The safety of members and their families came to the fore once again in October when a man broke into the home former US House Speaker Nancy Pelosi shares with her husband Paul. The man later allegedly attacked Paul Pelosi with a hammer as he searched for the longtime Democratic lawmaker.
The man, who was quickly arrested by police inside the San Francisco home, told detectives in an interview that after finding spokeswoman Pelosi, if she told the “truth,” he intended to let her go. but that if she “lied,” he intended to break her “kneecaps.”

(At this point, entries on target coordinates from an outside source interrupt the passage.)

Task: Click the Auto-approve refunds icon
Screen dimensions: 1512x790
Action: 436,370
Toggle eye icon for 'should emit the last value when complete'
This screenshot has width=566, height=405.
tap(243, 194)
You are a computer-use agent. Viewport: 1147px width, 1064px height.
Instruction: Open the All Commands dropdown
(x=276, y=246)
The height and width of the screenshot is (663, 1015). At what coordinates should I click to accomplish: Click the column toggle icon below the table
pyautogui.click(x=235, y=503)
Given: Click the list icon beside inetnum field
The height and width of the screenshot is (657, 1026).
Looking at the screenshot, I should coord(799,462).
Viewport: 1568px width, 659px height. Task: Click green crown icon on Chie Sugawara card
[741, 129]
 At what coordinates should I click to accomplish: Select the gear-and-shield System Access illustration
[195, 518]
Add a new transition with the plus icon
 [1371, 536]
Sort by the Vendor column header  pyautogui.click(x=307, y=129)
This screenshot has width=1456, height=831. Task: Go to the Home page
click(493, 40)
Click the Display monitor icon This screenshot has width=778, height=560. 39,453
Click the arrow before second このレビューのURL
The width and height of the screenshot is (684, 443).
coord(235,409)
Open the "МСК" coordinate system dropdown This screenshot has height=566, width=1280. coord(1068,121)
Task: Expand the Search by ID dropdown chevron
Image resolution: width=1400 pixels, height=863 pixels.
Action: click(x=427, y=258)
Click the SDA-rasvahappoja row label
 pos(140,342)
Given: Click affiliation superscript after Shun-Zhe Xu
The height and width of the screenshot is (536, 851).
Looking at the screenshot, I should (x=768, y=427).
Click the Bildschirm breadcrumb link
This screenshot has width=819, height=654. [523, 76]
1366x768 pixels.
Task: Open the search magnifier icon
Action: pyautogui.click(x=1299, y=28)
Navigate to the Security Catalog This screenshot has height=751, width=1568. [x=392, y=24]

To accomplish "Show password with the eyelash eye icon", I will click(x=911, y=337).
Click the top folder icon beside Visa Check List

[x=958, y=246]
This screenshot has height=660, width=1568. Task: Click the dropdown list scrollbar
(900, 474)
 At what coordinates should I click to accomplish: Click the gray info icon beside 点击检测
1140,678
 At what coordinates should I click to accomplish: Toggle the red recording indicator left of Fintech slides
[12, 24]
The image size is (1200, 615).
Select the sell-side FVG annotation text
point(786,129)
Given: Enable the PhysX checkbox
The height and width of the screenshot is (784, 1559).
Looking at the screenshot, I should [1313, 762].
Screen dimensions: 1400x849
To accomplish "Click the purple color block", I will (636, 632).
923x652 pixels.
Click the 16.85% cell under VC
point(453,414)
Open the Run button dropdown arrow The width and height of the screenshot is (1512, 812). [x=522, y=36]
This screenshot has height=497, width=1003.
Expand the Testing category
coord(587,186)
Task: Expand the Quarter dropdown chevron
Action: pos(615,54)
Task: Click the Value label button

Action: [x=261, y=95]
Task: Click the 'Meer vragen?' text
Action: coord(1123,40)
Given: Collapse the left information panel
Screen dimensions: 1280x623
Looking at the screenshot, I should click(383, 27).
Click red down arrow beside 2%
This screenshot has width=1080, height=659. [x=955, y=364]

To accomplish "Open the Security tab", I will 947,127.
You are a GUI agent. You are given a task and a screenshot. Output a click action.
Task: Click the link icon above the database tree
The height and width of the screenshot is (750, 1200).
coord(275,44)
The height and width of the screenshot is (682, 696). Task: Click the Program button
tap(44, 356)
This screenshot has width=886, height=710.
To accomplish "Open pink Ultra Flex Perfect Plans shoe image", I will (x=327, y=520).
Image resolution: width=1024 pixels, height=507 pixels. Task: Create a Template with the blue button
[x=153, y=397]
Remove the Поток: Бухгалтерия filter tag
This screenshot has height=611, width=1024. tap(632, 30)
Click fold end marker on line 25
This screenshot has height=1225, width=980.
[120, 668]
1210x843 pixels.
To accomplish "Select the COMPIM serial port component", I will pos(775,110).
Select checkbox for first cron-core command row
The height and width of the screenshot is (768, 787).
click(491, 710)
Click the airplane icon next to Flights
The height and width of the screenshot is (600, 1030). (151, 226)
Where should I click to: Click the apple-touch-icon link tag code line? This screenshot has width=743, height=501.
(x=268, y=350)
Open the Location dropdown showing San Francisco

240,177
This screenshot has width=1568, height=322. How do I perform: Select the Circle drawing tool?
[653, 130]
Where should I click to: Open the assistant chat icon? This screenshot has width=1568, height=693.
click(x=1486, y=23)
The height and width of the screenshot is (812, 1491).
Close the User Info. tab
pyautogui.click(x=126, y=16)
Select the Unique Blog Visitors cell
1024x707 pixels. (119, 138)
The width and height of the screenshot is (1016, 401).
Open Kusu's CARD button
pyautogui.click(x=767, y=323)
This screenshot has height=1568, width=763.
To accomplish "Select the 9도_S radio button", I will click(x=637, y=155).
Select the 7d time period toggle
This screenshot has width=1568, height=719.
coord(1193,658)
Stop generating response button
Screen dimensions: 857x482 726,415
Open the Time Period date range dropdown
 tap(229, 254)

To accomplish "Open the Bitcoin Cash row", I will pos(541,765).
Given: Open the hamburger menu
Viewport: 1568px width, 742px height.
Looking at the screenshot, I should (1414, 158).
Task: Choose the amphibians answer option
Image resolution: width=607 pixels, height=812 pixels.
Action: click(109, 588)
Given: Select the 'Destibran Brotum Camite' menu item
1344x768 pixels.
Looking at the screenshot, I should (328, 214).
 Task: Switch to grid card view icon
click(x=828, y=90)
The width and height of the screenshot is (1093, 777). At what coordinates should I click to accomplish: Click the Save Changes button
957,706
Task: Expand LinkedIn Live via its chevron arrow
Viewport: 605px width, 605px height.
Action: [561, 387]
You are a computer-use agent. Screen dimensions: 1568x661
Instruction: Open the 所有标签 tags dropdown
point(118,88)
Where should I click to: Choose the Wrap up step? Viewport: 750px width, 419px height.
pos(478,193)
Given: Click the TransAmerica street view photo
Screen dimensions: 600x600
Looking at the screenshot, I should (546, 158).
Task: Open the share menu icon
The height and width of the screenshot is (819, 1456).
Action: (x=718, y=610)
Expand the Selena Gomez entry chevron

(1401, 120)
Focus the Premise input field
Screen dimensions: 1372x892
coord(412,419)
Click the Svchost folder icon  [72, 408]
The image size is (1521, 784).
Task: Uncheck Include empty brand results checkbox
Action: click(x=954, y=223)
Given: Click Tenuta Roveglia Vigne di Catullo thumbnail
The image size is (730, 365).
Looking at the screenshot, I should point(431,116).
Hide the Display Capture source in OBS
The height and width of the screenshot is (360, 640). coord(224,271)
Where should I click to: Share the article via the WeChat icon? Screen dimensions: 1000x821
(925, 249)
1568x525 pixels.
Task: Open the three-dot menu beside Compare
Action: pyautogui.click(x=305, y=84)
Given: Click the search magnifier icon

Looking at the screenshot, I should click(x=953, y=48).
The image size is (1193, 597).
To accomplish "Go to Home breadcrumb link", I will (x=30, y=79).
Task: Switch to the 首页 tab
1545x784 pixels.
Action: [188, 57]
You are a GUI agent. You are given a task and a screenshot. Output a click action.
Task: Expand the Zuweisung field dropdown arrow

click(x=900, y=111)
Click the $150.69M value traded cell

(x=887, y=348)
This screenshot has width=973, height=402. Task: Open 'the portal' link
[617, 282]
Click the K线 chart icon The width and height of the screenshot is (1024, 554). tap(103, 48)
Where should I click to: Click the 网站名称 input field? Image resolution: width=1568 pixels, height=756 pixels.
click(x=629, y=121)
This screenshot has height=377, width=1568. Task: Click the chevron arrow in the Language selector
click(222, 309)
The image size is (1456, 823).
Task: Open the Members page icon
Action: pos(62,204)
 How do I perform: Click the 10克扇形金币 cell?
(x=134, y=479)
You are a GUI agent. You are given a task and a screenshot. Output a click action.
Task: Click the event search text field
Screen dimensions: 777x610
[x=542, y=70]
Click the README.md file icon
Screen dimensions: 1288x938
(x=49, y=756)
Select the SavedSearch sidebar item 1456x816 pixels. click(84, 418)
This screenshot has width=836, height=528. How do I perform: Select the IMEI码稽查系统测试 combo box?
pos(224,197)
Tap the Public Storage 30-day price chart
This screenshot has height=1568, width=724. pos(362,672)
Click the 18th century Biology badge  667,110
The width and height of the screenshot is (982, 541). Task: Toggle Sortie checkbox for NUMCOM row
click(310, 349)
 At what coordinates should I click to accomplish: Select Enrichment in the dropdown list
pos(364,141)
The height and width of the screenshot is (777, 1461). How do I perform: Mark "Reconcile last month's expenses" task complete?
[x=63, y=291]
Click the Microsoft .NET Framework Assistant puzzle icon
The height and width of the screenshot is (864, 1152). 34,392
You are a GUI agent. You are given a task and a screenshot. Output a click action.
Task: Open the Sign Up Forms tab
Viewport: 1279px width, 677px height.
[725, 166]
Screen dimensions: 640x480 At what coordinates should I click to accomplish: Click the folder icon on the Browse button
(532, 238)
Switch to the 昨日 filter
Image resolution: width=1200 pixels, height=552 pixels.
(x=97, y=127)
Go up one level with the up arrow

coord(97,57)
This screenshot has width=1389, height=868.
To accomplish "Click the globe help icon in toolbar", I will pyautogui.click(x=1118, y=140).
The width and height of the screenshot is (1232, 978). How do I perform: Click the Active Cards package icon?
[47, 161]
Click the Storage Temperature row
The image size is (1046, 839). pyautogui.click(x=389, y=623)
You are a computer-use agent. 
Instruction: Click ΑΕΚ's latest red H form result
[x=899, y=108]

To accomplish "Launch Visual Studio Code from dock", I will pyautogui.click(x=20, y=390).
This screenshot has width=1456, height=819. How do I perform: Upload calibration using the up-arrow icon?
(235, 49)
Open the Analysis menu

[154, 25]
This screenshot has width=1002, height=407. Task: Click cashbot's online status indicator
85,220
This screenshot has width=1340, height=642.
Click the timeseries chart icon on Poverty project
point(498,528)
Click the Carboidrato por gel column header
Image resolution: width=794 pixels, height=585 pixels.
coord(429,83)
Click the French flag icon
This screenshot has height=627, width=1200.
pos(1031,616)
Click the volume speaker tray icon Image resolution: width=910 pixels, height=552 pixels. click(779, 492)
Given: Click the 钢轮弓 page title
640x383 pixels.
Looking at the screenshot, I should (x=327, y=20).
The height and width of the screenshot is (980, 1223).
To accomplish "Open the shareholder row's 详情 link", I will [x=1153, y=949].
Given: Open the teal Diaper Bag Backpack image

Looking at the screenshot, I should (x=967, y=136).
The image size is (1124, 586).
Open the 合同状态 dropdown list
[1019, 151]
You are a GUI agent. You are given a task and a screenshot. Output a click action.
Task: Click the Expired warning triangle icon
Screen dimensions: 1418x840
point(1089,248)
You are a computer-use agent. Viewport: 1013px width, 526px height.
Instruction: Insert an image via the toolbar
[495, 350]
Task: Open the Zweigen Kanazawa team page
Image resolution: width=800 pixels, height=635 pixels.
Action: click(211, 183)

The incident came about three months after a man attacked Republican New York Representative Lee Zeldin at a campaign event near Rochester as he was running for governor.
The man later told law enforcement he had been drinking, didn’t know who Zeldin was or that he was a politician, and said he “must have retired” after seeing a video of the incident, according to The Associated Press.
Kansas Republican Representative Jake LaTurner testified in January against a man who was later convicted of threatening one of the congressman’s offices.
Prosecutors played a voicemail during the trial, showing the man threatening to kill LaTurner and all other members of Congress after declaring he was the “son of God” and the “Messiah,” according to The Kansas City Star.
In April 2022, a Florida man pleaded guilty to threatening a federal official for emailing Minnesota Democratic Representative Ilhan Omar in July 2019 threatening to kill her.
The 67-year-old man sent an email with the subject line “(You are) dead, radical Muslim,” after watching a press conference on television that Omar attended along with New York Rep. Alexandria Ocasio-Cortez, Ayanna Pressley of Massachusetts and Rashida Tlaib of Michigan.
In the email, the man referred to Omar and the other lawmakers as “radical rats” and said he would shoot them in the head, according to a US Department of Justice press release.
“Threatening to kill our elected officials, especially because of their race, ethnicity or religious beliefs, is offensive to our nation’s core values,” Assistant Attorney General Kristen Clarke of the Division said in a written statement at the time. for civil rights of the Department of Justice.
“The Justice Department will not hesitate to prosecute individuals who violate federal laws that prohibit hate-motivated and violent threats. All elected officials, regardless of their background, should be able to represent their communities and serve the public free from hate-motivated threats and violence.”
The man was later sentenced to three years’ probation and fined $7,000, according to the Tampa Bay Times.
Manger said during the hearing that the USCP hopes to improve security for legislators’ homes and district offices, as well as members of the leadership.
“Because of the number of incoming threats and the number of credible threats that we have some concern about, I believe we need to greatly expand the number of security agents we have,” he said.
Manger noted that the USCP currently doesn’t “provide the level of protection to some executives that perhaps we should.”
“It’s certainly not on par with what’s being done in the executive branch,” Manger added.
He also told the panel that he had asked the USCP board “to do for the whole of Congress what the House has begun to do for its own members.”
“Every member of Congress would have a security system in their home, in their district offices; so it adds a layer of protection not only for the member, but also for his family and his staff,” Manger said.
Part of that process, he said, would include establishing a security operations center where civilian employees working for the USCP would monitor the security systems as well as the security system company’s employees.
“Having that redundancy and having that instant recognition if there’s a problem and immediate response if there’s a problem, I think, provides exactly what we need in terms of improving security,” Manger said.